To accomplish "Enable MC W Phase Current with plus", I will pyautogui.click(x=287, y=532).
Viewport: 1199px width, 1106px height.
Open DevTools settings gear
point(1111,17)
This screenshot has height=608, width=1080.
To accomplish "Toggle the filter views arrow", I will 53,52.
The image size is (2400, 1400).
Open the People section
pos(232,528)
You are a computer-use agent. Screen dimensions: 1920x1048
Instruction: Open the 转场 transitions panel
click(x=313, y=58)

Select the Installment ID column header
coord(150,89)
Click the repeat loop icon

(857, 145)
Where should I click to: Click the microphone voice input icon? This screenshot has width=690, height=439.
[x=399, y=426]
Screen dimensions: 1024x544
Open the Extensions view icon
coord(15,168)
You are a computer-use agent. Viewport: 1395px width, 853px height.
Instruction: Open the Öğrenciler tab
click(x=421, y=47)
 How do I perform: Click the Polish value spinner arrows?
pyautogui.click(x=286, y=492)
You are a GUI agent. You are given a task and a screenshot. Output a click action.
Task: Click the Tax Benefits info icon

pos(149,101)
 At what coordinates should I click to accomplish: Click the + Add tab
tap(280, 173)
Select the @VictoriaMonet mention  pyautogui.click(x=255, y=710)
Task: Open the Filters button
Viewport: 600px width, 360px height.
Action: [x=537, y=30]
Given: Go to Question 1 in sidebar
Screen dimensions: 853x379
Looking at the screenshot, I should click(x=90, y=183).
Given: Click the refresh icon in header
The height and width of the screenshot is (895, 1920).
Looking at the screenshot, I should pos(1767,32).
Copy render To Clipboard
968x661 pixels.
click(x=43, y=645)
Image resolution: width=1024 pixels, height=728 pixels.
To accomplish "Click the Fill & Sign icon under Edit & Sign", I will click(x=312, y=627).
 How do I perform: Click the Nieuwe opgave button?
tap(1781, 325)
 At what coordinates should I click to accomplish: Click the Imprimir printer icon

▬▬▬

*Directions for this task*.
Search the preceding listing for "will", then copy every line that holds it.

*Your response*.
To accomplish "Enable MC W Phase Current with plus", I will pyautogui.click(x=287, y=532).
To accomplish "Toggle the filter views arrow", I will 53,52.
To accomplish "Click the Fill & Sign icon under Edit & Sign", I will click(x=312, y=627).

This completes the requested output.